Evita Tezeno
Biography
Evita Tezeno (born May 9, 1960, in Port Arthur, Texas) is an American artist whose collage-based practice explores Black life, family, joy, memory, and everyday experience in the American South. Working across collage, painting, and mixed media, Tezeno examines intimacy, community, and cultural memory through hand-painted paper, found objects, vivid pattern, and scenes drawn from childhood, family life, and personal reflection.

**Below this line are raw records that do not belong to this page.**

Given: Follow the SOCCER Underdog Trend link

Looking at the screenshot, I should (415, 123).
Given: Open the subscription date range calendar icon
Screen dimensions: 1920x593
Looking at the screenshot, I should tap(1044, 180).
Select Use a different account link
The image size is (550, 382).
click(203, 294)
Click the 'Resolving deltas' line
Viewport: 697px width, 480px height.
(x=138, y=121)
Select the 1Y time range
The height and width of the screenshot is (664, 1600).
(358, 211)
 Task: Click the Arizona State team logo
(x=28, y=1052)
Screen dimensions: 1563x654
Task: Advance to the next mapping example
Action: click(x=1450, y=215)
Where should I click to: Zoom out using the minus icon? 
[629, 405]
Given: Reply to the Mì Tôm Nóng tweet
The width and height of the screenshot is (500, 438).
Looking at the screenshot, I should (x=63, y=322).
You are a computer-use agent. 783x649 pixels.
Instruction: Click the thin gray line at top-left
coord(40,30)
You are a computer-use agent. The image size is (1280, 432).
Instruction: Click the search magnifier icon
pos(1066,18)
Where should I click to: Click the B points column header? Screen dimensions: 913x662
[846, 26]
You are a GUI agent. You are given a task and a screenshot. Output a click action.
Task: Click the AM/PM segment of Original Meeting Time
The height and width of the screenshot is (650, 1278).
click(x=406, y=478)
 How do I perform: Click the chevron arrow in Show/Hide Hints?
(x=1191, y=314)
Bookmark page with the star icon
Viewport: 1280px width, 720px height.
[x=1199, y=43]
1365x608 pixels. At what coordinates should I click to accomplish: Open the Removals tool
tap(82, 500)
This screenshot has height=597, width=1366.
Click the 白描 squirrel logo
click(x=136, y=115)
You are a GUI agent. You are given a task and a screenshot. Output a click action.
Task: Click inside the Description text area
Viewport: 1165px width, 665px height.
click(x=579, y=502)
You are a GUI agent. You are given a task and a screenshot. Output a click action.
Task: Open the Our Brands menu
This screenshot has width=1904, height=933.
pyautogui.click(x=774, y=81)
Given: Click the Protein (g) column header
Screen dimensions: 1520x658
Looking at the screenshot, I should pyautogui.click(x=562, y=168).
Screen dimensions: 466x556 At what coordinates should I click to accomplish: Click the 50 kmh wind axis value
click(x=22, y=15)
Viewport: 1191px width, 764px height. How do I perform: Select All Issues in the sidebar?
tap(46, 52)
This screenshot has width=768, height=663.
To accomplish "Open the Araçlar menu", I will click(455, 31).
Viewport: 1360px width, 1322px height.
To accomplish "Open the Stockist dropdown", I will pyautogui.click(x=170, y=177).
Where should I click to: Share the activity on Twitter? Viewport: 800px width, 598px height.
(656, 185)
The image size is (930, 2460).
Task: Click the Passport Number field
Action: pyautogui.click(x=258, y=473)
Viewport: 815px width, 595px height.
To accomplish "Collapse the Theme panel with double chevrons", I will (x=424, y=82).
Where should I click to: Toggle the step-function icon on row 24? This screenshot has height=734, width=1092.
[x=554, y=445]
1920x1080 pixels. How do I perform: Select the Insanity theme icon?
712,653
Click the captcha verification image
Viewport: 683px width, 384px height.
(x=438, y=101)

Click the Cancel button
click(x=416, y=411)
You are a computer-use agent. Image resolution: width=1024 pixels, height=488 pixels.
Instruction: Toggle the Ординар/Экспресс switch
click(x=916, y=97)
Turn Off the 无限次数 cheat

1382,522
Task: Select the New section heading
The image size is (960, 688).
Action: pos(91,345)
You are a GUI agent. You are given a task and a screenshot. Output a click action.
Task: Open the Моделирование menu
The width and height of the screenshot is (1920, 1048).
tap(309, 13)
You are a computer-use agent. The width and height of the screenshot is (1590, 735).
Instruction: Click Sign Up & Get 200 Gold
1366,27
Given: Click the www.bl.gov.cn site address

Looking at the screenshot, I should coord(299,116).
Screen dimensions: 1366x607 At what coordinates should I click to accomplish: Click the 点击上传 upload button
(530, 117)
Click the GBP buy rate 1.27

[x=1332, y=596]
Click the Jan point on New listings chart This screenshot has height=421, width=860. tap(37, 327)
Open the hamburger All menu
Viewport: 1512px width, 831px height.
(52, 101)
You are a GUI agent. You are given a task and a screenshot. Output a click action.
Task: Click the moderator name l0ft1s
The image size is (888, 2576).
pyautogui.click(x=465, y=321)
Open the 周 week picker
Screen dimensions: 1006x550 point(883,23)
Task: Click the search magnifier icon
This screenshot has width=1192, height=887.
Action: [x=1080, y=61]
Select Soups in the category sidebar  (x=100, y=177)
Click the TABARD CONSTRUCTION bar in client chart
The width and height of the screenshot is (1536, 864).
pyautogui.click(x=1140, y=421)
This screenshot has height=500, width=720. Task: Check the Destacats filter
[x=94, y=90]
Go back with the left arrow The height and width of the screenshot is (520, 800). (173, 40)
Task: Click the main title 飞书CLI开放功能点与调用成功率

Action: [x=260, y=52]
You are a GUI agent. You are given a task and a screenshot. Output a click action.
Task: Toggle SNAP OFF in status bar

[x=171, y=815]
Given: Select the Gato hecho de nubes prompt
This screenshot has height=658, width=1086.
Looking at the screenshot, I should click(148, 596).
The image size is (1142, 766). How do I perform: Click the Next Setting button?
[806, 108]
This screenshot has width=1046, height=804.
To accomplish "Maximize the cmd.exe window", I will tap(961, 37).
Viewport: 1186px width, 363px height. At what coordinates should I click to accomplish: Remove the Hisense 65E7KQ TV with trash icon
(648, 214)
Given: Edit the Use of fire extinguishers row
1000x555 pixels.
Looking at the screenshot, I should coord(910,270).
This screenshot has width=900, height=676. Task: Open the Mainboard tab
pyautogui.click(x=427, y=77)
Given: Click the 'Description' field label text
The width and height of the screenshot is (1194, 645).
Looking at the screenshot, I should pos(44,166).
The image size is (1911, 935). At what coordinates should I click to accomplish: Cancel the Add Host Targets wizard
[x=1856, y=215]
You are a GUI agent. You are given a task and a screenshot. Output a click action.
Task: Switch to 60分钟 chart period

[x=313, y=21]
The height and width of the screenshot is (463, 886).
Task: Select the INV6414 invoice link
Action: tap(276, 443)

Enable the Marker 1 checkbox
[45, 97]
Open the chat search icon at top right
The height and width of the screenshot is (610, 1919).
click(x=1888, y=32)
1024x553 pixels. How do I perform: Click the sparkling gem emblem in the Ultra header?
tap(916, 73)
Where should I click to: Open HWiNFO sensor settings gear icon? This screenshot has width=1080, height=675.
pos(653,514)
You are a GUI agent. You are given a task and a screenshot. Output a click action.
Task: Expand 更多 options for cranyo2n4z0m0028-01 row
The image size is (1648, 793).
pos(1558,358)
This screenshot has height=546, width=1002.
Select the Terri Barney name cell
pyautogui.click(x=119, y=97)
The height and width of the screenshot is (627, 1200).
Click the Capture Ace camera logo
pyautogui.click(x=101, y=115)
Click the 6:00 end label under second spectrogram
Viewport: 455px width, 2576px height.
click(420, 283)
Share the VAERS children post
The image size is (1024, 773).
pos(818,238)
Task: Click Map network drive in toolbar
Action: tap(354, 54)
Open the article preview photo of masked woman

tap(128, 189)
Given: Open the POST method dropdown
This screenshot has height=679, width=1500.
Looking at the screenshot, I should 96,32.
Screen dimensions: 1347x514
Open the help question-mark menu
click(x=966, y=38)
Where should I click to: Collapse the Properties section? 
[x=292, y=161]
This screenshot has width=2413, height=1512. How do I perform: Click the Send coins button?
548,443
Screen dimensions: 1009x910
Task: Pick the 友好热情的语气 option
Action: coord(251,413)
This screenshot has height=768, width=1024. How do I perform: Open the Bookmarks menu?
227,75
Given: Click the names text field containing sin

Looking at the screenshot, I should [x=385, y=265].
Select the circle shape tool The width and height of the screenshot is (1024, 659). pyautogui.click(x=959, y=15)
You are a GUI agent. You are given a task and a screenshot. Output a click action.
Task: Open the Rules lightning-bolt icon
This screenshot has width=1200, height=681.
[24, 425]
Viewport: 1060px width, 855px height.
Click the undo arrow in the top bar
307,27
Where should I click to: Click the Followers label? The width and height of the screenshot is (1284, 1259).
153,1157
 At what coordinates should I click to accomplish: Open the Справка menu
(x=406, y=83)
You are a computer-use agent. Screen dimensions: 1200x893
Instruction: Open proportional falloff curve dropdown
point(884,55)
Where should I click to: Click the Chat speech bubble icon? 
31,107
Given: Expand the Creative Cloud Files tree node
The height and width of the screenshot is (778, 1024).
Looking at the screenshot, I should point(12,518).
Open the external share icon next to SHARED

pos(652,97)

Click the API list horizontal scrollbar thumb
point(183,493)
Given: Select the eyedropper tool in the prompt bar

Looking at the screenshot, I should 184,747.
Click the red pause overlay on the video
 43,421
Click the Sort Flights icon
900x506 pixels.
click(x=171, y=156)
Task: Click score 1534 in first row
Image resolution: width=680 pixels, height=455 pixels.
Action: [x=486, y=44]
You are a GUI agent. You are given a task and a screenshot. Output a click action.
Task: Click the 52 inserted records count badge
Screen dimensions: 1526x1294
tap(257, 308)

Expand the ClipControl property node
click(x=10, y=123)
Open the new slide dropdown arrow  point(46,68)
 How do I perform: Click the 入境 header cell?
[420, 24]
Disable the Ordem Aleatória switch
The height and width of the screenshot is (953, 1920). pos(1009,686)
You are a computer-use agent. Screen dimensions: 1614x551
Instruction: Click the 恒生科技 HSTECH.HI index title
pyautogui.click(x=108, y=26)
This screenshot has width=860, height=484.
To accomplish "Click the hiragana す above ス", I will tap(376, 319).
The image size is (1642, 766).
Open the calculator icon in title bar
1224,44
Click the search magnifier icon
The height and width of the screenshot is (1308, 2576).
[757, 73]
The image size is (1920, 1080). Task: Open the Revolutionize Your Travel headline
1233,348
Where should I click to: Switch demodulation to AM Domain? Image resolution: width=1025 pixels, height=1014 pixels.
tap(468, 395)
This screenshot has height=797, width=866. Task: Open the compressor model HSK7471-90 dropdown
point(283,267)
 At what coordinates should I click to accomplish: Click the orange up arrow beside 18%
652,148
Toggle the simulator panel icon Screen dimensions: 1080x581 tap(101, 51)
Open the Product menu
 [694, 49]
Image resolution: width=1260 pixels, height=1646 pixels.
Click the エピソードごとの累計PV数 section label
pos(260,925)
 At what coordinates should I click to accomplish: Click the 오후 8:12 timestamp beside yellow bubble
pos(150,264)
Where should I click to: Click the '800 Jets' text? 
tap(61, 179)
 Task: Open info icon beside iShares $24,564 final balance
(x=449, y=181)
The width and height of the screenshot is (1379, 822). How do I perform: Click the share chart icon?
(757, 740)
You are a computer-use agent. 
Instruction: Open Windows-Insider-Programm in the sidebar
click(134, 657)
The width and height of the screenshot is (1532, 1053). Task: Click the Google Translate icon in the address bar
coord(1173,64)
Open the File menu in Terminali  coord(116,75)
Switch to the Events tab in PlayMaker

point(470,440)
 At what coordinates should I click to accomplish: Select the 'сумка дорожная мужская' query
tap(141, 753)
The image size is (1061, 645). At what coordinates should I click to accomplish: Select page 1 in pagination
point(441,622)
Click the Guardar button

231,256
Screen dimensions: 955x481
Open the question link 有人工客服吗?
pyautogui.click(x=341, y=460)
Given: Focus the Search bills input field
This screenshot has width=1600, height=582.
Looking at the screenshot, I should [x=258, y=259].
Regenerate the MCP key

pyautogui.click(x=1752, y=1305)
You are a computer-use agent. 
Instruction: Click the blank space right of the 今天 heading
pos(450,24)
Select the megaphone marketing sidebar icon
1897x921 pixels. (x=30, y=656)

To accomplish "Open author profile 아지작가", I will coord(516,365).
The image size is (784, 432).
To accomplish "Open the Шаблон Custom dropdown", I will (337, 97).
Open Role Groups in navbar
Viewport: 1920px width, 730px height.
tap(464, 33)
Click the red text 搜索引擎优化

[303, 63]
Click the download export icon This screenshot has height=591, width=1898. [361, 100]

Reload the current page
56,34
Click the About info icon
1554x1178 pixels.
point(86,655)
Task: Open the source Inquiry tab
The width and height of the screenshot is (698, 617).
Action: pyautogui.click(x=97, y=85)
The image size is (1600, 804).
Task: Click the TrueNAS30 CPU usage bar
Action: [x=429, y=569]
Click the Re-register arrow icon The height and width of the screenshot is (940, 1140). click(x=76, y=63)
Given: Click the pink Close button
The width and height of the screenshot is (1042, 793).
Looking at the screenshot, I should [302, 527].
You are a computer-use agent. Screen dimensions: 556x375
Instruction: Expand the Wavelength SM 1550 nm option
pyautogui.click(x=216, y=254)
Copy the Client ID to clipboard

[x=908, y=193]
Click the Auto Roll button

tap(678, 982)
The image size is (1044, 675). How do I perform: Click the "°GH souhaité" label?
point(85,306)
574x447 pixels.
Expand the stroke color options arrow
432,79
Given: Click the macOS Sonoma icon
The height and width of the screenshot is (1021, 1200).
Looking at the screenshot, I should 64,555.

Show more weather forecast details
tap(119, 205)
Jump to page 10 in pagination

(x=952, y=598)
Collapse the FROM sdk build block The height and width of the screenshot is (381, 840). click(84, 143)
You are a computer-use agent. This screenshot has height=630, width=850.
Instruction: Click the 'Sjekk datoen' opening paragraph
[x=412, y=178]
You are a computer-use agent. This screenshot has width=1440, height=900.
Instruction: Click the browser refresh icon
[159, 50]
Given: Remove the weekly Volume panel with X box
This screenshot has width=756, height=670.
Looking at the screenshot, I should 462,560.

Tezeno studied graphic design at Lamar University, earning a B.S. in 1984. Her work often engages family history, southern Black life, storytelling, and domestic memory, using layered collage, decorative surfaces, and rhythmic composition to consider beauty, resilience, and the emotional richness of ordinary life. Influenced by artists such as Romare Bearden, Elizabeth Catlett, and William H. Johnson, she creates images that counter reductive narratives by centering warmth, pleasure, and connection.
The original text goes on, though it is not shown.